Work required: Rewrite all of the data below, replacing "At what coordinates should I click to accomplish" with "Which point should I click to accomplish" everywhere it occurs and leaving everything else unchanged.

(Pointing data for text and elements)
----------

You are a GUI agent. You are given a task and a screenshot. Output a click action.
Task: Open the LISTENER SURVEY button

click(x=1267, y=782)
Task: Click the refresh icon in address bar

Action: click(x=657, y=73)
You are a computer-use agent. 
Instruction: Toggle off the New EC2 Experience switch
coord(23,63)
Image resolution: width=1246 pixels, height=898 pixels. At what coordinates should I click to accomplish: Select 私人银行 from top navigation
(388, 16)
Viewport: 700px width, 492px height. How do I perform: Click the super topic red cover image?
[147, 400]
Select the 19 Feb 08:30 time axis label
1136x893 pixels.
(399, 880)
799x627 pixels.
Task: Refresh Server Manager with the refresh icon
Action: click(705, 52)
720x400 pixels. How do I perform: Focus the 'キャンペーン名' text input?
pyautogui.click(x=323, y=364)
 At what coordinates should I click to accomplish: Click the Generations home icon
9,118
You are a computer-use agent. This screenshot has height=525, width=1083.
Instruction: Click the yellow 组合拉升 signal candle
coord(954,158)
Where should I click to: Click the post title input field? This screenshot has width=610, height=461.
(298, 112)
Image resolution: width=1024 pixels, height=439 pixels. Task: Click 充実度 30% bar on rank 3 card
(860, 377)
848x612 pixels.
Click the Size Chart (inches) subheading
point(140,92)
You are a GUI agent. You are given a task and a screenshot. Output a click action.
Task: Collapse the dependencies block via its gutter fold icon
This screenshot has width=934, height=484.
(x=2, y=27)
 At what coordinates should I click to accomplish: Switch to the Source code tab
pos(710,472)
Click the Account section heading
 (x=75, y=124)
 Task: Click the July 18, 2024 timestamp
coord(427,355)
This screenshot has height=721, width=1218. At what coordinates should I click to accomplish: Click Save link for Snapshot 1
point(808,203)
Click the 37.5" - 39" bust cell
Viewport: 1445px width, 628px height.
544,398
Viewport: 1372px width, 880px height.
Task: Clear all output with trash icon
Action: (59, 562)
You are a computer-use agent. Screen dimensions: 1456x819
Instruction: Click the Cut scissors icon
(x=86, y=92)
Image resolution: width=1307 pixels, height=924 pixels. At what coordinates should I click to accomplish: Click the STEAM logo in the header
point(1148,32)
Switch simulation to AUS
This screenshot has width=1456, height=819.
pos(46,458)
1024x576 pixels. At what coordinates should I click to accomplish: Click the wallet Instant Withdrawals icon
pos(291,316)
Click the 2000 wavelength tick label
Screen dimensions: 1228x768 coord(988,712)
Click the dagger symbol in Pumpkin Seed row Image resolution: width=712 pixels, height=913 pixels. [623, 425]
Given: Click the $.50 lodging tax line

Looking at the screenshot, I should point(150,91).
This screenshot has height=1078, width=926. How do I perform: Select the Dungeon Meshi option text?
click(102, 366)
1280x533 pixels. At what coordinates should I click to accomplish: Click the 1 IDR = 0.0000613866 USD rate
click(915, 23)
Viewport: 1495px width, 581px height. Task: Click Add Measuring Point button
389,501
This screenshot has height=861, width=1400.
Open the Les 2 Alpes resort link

----------

Exercise answer:
You are a GUI agent. You are given a task and a screenshot. Output a click action.
Task: Open the LISTENER SURVEY button

click(x=1267, y=782)
Task: Click the refresh icon in address bar

Action: click(x=657, y=73)
You are a computer-use agent. 
Instruction: Toggle off the New EC2 Experience switch
coord(23,63)
Image resolution: width=1246 pixels, height=898 pixels. Which point should I click to accomplish: Select 私人银行 from top navigation
(388, 16)
Viewport: 700px width, 492px height. How do I perform: Click the super topic red cover image?
[147, 400]
Select the 19 Feb 08:30 time axis label
1136x893 pixels.
(399, 880)
799x627 pixels.
Task: Refresh Server Manager with the refresh icon
Action: click(705, 52)
720x400 pixels. How do I perform: Focus the 'キャンペーン名' text input?
pyautogui.click(x=323, y=364)
 Which point should I click to accomplish: Click the Generations home icon
9,118
You are a computer-use agent. This screenshot has height=525, width=1083.
Instruction: Click the yellow 组合拉升 signal candle
coord(954,158)
Where should I click to: Click the post title input field? This screenshot has width=610, height=461.
(298, 112)
Image resolution: width=1024 pixels, height=439 pixels. Task: Click 充実度 30% bar on rank 3 card
(860, 377)
848x612 pixels.
Click the Size Chart (inches) subheading
point(140,92)
You are a GUI agent. You are given a task and a screenshot. Output a click action.
Task: Collapse the dependencies block via its gutter fold icon
This screenshot has width=934, height=484.
(x=2, y=27)
 Which point should I click to accomplish: Switch to the Source code tab
pos(710,472)
Click the Account section heading
 (x=75, y=124)
 Task: Click the July 18, 2024 timestamp
coord(427,355)
This screenshot has height=721, width=1218. Which point should I click to accomplish: Click Save link for Snapshot 1
point(808,203)
Click the 37.5" - 39" bust cell
Viewport: 1445px width, 628px height.
544,398
Viewport: 1372px width, 880px height.
Task: Clear all output with trash icon
Action: (59, 562)
You are a computer-use agent. Screen dimensions: 1456x819
Instruction: Click the Cut scissors icon
(x=86, y=92)
Image resolution: width=1307 pixels, height=924 pixels. Which point should I click to accomplish: Click the STEAM logo in the header
point(1148,32)
Switch simulation to AUS
This screenshot has width=1456, height=819.
pos(46,458)
1024x576 pixels. Which point should I click to accomplish: Click the wallet Instant Withdrawals icon
pos(291,316)
Click the 2000 wavelength tick label
Screen dimensions: 1228x768 coord(988,712)
Click the dagger symbol in Pumpkin Seed row Image resolution: width=712 pixels, height=913 pixels. [623, 425]
Given: Click the $.50 lodging tax line

Looking at the screenshot, I should point(150,91).
This screenshot has height=1078, width=926. How do I perform: Select the Dungeon Meshi option text?
click(102, 366)
1280x533 pixels. Which point should I click to accomplish: Click the 1 IDR = 0.0000613866 USD rate
click(915, 23)
Viewport: 1495px width, 581px height. Task: Click Add Measuring Point button
389,501
This screenshot has height=861, width=1400.
Open the Les 2 Alpes resort link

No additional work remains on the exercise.